Set down every record once more, exactly as given.

* * *

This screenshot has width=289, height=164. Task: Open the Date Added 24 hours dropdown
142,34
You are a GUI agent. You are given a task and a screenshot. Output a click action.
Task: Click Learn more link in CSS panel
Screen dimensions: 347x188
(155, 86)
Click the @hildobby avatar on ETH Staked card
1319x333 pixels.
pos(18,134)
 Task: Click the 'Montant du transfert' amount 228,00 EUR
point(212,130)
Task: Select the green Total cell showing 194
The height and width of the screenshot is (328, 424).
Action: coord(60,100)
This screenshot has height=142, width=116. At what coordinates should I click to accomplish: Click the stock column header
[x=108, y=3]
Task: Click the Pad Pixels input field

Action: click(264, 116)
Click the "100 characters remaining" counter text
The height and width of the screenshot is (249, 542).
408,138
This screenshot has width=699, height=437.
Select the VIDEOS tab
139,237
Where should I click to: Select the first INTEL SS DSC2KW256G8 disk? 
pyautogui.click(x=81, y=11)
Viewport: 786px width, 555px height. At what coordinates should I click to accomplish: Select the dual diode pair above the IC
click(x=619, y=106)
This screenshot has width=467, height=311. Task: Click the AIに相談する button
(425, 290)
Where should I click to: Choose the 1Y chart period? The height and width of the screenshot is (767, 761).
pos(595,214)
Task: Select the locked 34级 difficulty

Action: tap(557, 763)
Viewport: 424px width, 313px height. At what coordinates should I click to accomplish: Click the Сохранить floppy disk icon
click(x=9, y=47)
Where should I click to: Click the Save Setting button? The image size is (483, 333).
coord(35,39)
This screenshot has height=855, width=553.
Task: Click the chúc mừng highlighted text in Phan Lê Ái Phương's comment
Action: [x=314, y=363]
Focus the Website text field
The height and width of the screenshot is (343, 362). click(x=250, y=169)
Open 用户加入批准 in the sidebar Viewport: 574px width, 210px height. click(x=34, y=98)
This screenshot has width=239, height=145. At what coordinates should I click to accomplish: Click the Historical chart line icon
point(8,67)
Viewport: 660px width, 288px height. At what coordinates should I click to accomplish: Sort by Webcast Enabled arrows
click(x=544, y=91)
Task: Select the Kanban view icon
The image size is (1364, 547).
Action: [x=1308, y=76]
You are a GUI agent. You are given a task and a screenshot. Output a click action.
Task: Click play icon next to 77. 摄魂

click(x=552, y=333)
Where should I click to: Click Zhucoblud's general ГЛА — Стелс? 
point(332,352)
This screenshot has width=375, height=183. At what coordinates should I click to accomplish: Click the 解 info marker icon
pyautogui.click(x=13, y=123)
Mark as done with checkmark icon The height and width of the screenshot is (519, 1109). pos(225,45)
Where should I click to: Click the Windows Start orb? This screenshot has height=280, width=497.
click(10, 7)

* * *

■ SOLUTION TO THIS PROBLEM:
This screenshot has width=289, height=164. Task: Open the Date Added 24 hours dropdown
142,34
You are a GUI agent. You are given a task and a screenshot. Output a click action.
Task: Click Learn more link in CSS panel
Screen dimensions: 347x188
(155, 86)
Click the @hildobby avatar on ETH Staked card
1319x333 pixels.
pos(18,134)
 Task: Click the 'Montant du transfert' amount 228,00 EUR
point(212,130)
Task: Select the green Total cell showing 194
The height and width of the screenshot is (328, 424).
Action: coord(60,100)
This screenshot has height=142, width=116. At what coordinates should I click to accomplish: Click the stock column header
[x=108, y=3]
Task: Click the Pad Pixels input field

Action: click(264, 116)
Click the "100 characters remaining" counter text
The height and width of the screenshot is (249, 542).
408,138
This screenshot has width=699, height=437.
Select the VIDEOS tab
139,237
Where should I click to: Select the first INTEL SS DSC2KW256G8 disk? 
pyautogui.click(x=81, y=11)
Viewport: 786px width, 555px height. At what coordinates should I click to accomplish: Select the dual diode pair above the IC
click(x=619, y=106)
This screenshot has width=467, height=311. Task: Click the AIに相談する button
(425, 290)
Where should I click to: Choose the 1Y chart period? The height and width of the screenshot is (767, 761).
pos(595,214)
Task: Select the locked 34级 difficulty

Action: tap(557, 763)
Viewport: 424px width, 313px height. At what coordinates should I click to accomplish: Click the Сохранить floppy disk icon
click(x=9, y=47)
Where should I click to: Click the Save Setting button? The image size is (483, 333).
coord(35,39)
This screenshot has height=855, width=553.
Task: Click the chúc mừng highlighted text in Phan Lê Ái Phương's comment
Action: [x=314, y=363]
Focus the Website text field
The height and width of the screenshot is (343, 362). click(x=250, y=169)
Open 用户加入批准 in the sidebar Viewport: 574px width, 210px height. click(x=34, y=98)
This screenshot has width=239, height=145. At what coordinates should I click to accomplish: Click the Historical chart line icon
point(8,67)
Viewport: 660px width, 288px height. At what coordinates should I click to accomplish: Sort by Webcast Enabled arrows
click(x=544, y=91)
Task: Select the Kanban view icon
The image size is (1364, 547).
Action: [x=1308, y=76]
You are a GUI agent. You are given a task and a screenshot. Output a click action.
Task: Click play icon next to 77. 摄魂

click(x=552, y=333)
Where should I click to: Click Zhucoblud's general ГЛА — Стелс? 
point(332,352)
This screenshot has width=375, height=183. At what coordinates should I click to accomplish: Click the 解 info marker icon
pyautogui.click(x=13, y=123)
Mark as done with checkmark icon The height and width of the screenshot is (519, 1109). pos(225,45)
Where should I click to: Click the Windows Start orb? This screenshot has height=280, width=497.
click(10, 7)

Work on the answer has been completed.